Who are you, pal, and what have you done with Pat McCrory?
Yes, there’s the question some on Jones Street, the address of your North Carolina General Assembly, are asking these days. They’d like to inquire it of the bespectacled, dark-haired fellow with the pleasant smile currently in occupancy of the big governor’s house on Blount Street.
See, when affable Pat McCrory was elected governor in 2012, the Jones Street Gang thought he would cut a few ribbons and sign off on their right-wing revolution and mind the gubernatorial store, which they figured consisted mostly of looking good in a suit and praising the Republican legislature and going on TV in a windbreaker during a hurricane threat.
Now they worried a little when Gov. McCrory vetoed a couple of their bills, but they promptly overrode him and showed him back to his place. And when he and his wife, Ann, backed a bill regulating puppy mills, they were repudiated by lawmakers, one of whom seemed to say puppies were none of the governor’s business.
Who knows? Maybe that did it, because now ... now, something has happened.
Puny Pat of late has been Pumped Up Pat.
He’s come out swinging on historic tax credits, as they’re, in shorthand, basically tax incentives for people who restore historic buildings in communities large and small and make something of them. The General Assembly did away with them.
And he’s out and out repudiated a proposal in the legislature to redistribute sales tax revenues from cities and hand some of them over to rural counties, something that would cost cities millions of dollars.

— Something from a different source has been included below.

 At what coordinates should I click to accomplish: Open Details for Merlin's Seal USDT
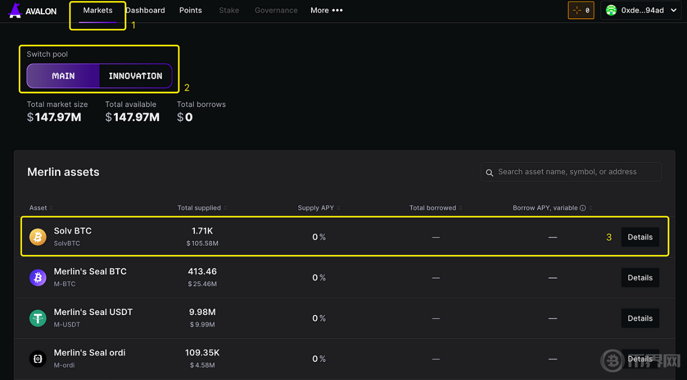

Then, McCrory criticized the notion of North Carolina lawmakers passing one of these Indiana-like “religious freedom” bills which could make it legal for merchants and others to discriminate against gay and lesbian people if they said their religious beliefs were against homosexuality.
Ladies and gentleman, raise the curtain. Independent Pat now is center stage.
Watch out for the tomatoes, governor. There aren’t going to be any roses and curtain calls cheered on from the Legislative Building, where your fellow Republicans take no prisoners and tolerate no dissent.
Down yonder, they don’t like this independent streak, and some rumors are flying. For example, word is you’re fixing to show up at a Moral Monday protest walking between the Rev. William Barber and Hillary Clinton, while holding a puppy on a leash.
If Gov. McCrory has decided that there’s no point in kowtowing any more to the right-wing revolutionaries now in charge of the General Assembly, he’s got it right. While those in temporary residence in the legislature may have a high opinion of their status, all of them were elected in districts and are little known beyond those boundaries.
But the governor won statewide, and his pulpit comes with plenty of natural amplification. If the powers-that-be in the state House and Senate are going to continue to ignore him, he might as well break out and say what he thinks and take the consequences.
Now of course there’s going to be retribution for the governor, as Republican leaders have amply demonstrated they’re into payback.
We hear, for example, that GOP kingpin Phil Berger, president pro tem of the state Senate, is planning legislation to strip the governor’s office of all appointive power, all office space in the State Capitol and elsewhere, and move the official office to a Costco card table near the memorial to the Confederate dead on the Capitol grounds.
And Berger may be moving to rearrange the governor’s security detail. Rather than the usual black SUVs, Gov. McCrory will receive a Schwinn Meridian bicycle for his personal use, which has two wheels on the back and a basket. We understand a Berger aide was overheard saying, “He can use the basket ... to carry his puppy.”
Whoa. That’s right, things are about to get rougher between the newly independent governor and his fellow Republicans. It was Ronald Reagan who said, “Thou shalt not speak ill of any fellow Republican,” but these days on Jones Street Reagan’s looking more and more like a Roosevelt Democrat. And McCrory actually referred to him to back his position favoring historic tax credits.
Is it possible, friends, that Gov. McCrory is himself in the middle of an historic transformation of his own? That he has returned to the counsel of a man he once called a “hero” and a “mentor,” none other than four-term Gov. Jim Hunt?
Stand by, Democrats. You may have a new man in the 2016 primary.